**Exercise:**
Pick up the article on Exchange 2010 background database maintenance right after its last sentence and carry it on.

**Excerpt provided:**
________
Over the last several months there has been significant chatter around what is background database maintenance and why is it important for Exchange 2010 databases. Hopefully this article will answer these questions.
The following tasks need to be routinely performed against Exchange databases:
The primary purpose of database compaction is to free up unused space within the database file (however, it should be noted that this does not return that unused space to the file system). The intention is to free up pages in the database by compacting records onto the fewest number of pages possible, thus reducing the amount of I/O necessary. The ESE database engine does this by taking the database metadata, which is the information within the database that describes tables in the database, and for each table, visiting each page in the table, and attempting to move records onto logically ordered pages.
Maintaining a lean database file footprint is important for several reasons, including the following:
Prior to Exchange 2010, database compaction operations were performed during the online maintenance window. This process produced random IO as it walked the database and re-ordered records across pages. This process was literally too good in previous versions – by freeing up database pages and re-ordering the records, the pages were always in a random order. Coupled with the store schema architecture, this meant that any request to pull a set of data (like downloading items within a folder) always resulted in random IO.
In Exchange 2010, database compaction was redesigned such that contiguity is preferred over space compaction. In addition, database compaction was moved out of the online maintenance window and is now a background process that runs continuously.
Database defragmentation is new to Exchange 2010 and is also referred to as OLD v2 and B+ tree defragmentation. Its function is to compact as well as defragment (make sequential) database tables that have been marked/hinted as sequential. Database defragmentation is important to maintain efficient utilization of disk resources over time (make the IO more sequential as opposed to random) as well as to maintain the compactness of tables marked as sequential.
You can think of the database defragmentation process as a monitor that watches other database page operations to determine if there is work to do. It monitors all tables for free pages, and if a table gets to a threshold where a significant high percentage of the total B+ Tree page count is free, it gives the free pages back to the root. It also works to maintain contiguity within a table set with sequential space hints (a table created with a known sequential usage pattern). If database defragmentation sees a scan/pre-read on a sequential table and the records are not stored on sequential pages within the table, the process will defrag that section of the table, by moving all of the impacted pages to a new extent in the B+ tree. You can use the performance counters (mentioned in the monitoring section) to see how little work database defragmentation performs once a steady state is reached.
________
**Stored rows:**

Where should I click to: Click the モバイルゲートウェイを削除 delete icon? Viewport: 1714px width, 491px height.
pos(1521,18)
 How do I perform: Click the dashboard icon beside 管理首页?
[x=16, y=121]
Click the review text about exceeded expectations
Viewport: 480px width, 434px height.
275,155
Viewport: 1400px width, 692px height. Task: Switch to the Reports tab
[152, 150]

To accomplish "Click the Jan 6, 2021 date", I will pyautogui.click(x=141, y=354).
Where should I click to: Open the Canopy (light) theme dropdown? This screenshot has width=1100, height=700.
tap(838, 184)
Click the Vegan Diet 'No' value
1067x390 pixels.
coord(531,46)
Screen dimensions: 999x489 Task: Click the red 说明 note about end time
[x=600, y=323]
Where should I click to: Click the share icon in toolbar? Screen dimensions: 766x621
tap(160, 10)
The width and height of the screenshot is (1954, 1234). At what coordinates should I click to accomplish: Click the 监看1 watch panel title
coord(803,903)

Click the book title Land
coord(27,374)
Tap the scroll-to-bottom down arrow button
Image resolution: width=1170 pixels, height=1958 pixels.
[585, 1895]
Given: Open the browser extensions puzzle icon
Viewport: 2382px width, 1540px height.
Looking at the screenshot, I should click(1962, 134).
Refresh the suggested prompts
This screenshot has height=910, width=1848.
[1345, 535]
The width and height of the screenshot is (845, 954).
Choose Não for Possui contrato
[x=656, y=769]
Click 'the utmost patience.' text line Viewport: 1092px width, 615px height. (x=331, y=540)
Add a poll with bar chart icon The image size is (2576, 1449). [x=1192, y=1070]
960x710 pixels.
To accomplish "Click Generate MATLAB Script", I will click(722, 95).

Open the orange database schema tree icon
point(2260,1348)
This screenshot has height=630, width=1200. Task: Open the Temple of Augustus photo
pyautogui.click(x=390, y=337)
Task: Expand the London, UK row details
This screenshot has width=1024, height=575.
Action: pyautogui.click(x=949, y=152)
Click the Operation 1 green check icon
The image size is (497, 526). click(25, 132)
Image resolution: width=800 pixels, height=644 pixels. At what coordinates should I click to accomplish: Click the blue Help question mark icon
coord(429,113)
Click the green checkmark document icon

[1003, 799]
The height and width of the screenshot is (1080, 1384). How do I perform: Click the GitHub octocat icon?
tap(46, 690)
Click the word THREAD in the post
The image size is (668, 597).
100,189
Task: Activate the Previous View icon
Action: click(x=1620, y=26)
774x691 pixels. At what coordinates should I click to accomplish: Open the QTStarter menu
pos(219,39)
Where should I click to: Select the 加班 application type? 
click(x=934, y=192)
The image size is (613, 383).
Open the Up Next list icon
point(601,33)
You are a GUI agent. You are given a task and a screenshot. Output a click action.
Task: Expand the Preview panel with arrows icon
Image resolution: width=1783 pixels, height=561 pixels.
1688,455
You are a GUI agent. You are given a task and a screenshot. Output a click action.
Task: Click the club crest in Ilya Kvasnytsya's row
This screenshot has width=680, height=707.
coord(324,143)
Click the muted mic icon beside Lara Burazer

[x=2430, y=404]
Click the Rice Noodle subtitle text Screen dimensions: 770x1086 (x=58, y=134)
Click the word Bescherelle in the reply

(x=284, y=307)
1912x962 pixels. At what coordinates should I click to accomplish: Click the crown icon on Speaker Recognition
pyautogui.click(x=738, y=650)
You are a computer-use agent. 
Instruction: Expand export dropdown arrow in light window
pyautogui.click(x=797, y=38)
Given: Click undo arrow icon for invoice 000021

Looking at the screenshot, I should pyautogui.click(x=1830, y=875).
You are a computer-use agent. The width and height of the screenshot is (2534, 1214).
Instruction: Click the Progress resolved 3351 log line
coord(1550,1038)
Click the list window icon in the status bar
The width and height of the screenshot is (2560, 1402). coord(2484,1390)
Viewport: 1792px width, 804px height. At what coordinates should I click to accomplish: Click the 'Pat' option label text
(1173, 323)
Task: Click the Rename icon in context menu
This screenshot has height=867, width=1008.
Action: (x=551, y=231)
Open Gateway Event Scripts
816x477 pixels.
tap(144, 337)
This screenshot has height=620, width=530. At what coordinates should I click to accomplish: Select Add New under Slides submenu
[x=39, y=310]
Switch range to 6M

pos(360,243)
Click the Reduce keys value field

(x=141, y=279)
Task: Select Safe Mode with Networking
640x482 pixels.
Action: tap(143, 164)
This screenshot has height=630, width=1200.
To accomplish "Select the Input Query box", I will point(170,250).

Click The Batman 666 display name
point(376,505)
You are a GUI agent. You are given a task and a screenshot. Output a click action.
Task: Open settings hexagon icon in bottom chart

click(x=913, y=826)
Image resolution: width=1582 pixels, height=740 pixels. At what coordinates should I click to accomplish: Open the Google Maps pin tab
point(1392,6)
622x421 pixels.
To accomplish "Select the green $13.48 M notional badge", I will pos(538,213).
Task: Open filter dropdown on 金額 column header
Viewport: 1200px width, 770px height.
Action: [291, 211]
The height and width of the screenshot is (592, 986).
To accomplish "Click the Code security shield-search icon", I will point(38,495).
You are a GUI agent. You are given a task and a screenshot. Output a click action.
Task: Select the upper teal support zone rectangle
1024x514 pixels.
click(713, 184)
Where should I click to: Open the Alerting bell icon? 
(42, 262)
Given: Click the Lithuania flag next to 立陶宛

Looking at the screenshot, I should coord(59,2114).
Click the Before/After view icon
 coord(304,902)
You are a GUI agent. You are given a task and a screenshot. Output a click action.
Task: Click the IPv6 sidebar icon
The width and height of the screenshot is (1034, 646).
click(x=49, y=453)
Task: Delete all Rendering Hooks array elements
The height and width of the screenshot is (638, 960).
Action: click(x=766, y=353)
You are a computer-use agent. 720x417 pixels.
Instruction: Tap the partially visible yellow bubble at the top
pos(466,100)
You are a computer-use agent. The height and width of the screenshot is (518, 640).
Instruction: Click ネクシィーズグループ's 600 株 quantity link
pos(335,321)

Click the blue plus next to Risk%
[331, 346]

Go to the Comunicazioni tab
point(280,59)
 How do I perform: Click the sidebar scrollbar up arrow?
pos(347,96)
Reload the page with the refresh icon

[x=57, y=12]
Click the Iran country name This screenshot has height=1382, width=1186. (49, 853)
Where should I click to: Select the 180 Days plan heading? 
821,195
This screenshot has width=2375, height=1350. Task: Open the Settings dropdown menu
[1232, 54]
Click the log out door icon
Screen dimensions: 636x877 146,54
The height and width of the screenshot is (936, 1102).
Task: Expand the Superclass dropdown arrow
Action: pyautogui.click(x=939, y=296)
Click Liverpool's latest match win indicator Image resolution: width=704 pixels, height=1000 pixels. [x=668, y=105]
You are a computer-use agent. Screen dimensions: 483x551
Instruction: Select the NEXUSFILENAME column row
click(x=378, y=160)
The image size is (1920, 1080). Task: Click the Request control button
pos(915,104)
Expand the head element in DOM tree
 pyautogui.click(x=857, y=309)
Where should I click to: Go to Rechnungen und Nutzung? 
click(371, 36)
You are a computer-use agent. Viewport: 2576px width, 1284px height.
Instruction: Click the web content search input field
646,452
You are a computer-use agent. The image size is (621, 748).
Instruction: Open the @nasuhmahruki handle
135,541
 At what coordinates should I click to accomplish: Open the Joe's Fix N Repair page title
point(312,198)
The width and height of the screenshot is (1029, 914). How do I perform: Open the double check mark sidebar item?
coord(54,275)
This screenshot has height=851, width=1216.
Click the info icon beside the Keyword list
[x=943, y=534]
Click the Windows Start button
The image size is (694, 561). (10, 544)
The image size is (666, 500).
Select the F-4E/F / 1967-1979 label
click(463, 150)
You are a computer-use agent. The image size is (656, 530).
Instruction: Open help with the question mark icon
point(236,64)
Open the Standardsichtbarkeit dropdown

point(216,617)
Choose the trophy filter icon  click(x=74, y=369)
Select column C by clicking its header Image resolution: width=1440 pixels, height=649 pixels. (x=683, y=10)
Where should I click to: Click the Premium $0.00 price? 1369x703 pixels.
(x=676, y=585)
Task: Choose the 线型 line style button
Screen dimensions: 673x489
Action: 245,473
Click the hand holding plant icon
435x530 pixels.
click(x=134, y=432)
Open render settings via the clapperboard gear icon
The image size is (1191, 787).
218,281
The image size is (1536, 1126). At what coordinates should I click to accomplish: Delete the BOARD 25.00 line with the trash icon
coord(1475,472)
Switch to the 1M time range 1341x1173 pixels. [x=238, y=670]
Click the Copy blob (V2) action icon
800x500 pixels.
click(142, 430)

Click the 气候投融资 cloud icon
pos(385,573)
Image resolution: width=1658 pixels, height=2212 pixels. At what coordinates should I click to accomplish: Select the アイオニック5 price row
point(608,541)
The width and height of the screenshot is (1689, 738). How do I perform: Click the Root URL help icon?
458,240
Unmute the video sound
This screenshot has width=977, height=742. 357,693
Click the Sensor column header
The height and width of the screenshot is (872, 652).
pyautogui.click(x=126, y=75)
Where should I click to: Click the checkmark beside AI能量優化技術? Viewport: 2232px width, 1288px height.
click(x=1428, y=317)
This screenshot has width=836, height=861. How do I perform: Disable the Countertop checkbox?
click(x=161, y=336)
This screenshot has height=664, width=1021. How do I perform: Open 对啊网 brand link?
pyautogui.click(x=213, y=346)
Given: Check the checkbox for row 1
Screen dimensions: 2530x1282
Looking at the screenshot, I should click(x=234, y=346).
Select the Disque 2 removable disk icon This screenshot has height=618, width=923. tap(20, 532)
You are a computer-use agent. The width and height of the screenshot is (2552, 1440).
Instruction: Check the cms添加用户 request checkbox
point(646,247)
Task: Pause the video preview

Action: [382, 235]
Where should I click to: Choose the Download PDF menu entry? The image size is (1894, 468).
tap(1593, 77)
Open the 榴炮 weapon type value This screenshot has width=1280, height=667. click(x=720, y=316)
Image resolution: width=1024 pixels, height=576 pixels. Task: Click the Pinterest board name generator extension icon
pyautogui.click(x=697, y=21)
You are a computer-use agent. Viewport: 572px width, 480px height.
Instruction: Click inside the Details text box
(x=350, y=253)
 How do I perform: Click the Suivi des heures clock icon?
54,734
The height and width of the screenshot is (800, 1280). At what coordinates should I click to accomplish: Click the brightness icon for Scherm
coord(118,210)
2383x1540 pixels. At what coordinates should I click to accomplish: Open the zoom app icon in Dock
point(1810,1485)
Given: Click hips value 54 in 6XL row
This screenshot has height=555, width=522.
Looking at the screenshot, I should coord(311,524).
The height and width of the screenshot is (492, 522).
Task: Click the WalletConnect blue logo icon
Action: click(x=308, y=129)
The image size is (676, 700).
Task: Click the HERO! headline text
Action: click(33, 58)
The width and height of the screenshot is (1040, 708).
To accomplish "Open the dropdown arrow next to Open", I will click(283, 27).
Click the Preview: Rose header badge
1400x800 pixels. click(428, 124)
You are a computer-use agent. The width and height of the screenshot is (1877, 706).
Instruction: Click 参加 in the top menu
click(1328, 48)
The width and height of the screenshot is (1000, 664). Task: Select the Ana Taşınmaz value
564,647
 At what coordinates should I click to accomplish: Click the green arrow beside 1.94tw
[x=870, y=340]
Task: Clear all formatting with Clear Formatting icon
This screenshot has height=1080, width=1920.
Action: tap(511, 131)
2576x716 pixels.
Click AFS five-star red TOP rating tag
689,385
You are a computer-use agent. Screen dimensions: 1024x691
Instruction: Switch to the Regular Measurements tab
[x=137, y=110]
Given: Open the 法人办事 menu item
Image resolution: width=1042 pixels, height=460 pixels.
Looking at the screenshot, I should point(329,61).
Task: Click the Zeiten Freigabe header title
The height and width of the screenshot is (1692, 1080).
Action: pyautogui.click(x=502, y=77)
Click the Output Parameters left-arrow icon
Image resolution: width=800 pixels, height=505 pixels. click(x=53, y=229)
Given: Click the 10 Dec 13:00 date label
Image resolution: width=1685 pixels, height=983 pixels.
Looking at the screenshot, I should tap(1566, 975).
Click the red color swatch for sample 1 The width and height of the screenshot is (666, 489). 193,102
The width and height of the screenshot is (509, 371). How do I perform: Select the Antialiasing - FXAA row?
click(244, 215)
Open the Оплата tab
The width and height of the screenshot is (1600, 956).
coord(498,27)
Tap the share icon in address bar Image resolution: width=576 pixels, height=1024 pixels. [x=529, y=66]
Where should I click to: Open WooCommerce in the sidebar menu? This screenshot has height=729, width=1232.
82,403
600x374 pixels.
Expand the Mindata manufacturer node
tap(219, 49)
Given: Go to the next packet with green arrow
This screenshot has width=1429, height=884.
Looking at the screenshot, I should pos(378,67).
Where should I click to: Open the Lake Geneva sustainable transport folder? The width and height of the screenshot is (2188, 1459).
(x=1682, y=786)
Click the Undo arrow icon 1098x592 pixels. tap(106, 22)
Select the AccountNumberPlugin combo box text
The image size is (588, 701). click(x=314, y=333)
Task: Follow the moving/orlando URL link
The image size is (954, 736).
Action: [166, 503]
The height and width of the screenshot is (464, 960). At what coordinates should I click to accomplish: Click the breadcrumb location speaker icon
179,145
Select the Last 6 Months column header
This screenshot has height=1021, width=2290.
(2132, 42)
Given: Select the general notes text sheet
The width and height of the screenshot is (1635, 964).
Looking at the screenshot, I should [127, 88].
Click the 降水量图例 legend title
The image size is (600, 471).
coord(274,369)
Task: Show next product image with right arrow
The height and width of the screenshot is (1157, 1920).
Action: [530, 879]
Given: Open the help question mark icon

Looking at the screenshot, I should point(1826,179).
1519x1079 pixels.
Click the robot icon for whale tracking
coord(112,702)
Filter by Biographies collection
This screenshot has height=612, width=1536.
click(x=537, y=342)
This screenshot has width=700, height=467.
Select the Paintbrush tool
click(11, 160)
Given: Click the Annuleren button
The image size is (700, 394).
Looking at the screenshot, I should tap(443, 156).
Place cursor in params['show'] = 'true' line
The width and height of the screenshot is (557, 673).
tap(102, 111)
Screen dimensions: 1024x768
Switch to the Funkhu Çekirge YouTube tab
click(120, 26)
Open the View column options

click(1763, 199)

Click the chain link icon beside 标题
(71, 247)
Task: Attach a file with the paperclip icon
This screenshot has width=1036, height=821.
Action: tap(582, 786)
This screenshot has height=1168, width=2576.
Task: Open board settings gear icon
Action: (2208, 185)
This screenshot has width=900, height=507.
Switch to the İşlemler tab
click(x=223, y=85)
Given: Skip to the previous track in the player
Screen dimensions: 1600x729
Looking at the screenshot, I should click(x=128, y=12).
________
**The result:**
Database defragmentation is a background process that analyzes the database continuously as operations are performed, and then triggers asynchronous work when necessary. Database defragmentation is throttled under two scenarios:
Database checksumming (also known as Online Database Scanning) is the process where the database is read in large chunks and each page is checksummed (checked for physical page corruption). Checksumming’s primary purpose is to detect physical corruption and lost flushes that may not be getting detected by transactional operations (stale pages).
With Exchange 2007 RTM and all previous versions, checksumming operations happened during the backup process. This posed a problem for replicated databases, as the only copy to be checksummed was the copy being backed up. For the scenario where the passive copy was being backed up, this meant that the active copy was not being checksummed. So in Exchange 2007 SP1, we introduced a new optional online maintenance task, Online Maintenance Checksum (for more information, see Exchange 2007 SP1 ESE Changes – Part 2).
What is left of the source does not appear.